Saved entries
________________________

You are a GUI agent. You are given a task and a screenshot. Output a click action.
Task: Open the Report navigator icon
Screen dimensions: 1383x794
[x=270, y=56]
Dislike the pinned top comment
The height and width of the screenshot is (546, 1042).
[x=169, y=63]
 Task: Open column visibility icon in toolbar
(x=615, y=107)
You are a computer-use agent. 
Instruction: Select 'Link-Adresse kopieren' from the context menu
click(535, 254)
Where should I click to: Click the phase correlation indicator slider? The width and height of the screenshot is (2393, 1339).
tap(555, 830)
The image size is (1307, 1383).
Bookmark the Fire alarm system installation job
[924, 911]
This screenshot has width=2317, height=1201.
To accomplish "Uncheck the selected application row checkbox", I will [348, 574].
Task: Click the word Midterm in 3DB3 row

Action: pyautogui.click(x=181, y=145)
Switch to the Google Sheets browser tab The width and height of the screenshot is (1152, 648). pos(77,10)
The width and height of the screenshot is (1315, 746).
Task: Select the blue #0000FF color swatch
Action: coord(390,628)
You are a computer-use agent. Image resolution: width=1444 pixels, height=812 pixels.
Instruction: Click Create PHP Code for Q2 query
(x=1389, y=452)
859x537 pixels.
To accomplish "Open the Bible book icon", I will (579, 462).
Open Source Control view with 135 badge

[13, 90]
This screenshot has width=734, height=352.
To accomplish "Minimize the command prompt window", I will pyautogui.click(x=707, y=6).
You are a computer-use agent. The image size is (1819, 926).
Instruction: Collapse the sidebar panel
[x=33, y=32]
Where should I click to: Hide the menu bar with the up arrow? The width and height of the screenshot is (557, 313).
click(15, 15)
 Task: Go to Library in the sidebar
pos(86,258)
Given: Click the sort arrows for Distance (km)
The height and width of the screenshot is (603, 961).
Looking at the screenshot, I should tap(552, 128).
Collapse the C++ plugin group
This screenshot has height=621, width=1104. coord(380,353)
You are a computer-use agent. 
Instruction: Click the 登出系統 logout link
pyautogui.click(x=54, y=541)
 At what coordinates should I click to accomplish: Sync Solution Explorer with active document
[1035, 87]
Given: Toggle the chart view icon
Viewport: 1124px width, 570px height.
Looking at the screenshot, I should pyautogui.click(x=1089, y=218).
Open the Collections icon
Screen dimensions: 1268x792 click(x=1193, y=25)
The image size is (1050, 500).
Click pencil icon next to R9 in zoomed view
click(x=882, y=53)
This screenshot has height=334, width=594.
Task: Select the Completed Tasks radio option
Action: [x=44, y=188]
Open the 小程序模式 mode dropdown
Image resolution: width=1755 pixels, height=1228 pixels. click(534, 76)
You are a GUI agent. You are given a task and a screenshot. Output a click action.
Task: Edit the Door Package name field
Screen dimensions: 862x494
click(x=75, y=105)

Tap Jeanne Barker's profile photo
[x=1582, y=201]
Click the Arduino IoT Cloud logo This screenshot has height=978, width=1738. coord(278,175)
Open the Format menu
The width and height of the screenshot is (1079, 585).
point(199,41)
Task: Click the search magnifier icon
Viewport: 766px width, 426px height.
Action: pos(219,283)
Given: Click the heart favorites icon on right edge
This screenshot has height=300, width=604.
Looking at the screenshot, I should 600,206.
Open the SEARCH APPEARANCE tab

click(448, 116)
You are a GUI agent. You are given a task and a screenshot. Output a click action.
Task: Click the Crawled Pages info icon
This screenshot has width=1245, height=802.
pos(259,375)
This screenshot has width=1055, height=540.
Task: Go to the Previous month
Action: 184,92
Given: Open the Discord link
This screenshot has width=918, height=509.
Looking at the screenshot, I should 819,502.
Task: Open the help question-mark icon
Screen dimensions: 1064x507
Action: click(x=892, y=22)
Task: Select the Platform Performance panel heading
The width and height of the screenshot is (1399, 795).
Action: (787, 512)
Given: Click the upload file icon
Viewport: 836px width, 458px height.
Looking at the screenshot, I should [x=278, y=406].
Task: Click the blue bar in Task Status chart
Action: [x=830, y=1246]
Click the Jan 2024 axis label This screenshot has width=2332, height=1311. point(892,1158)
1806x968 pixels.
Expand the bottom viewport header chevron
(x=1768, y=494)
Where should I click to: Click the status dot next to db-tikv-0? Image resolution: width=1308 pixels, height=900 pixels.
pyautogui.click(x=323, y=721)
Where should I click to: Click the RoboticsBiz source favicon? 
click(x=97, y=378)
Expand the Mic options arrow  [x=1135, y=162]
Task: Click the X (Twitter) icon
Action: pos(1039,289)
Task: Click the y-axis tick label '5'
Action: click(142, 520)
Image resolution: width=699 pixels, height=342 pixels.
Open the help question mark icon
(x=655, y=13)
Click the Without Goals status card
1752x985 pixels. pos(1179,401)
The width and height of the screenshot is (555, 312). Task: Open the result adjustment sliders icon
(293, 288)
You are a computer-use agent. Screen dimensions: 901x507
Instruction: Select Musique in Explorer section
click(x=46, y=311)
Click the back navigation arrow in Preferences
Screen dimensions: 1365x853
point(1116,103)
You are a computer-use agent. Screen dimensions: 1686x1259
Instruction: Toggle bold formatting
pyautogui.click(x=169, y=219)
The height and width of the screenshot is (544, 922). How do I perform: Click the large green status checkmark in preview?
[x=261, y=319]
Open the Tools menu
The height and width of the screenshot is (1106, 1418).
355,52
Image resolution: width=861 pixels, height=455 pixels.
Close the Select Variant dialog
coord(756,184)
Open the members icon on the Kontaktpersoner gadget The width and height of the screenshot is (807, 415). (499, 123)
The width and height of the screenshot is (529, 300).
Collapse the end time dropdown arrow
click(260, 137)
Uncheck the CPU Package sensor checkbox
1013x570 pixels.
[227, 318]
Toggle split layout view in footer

________________________

Work order: After locating the line containing "The width and height of the screenshot is (529, 300).", write out that line and all remaining lines of the records exactly, with nothing added.

Task output:
The width and height of the screenshot is (529, 300).
Collapse the end time dropdown arrow
click(260, 137)
Uncheck the CPU Package sensor checkbox
1013x570 pixels.
[227, 318]
Toggle split layout view in footer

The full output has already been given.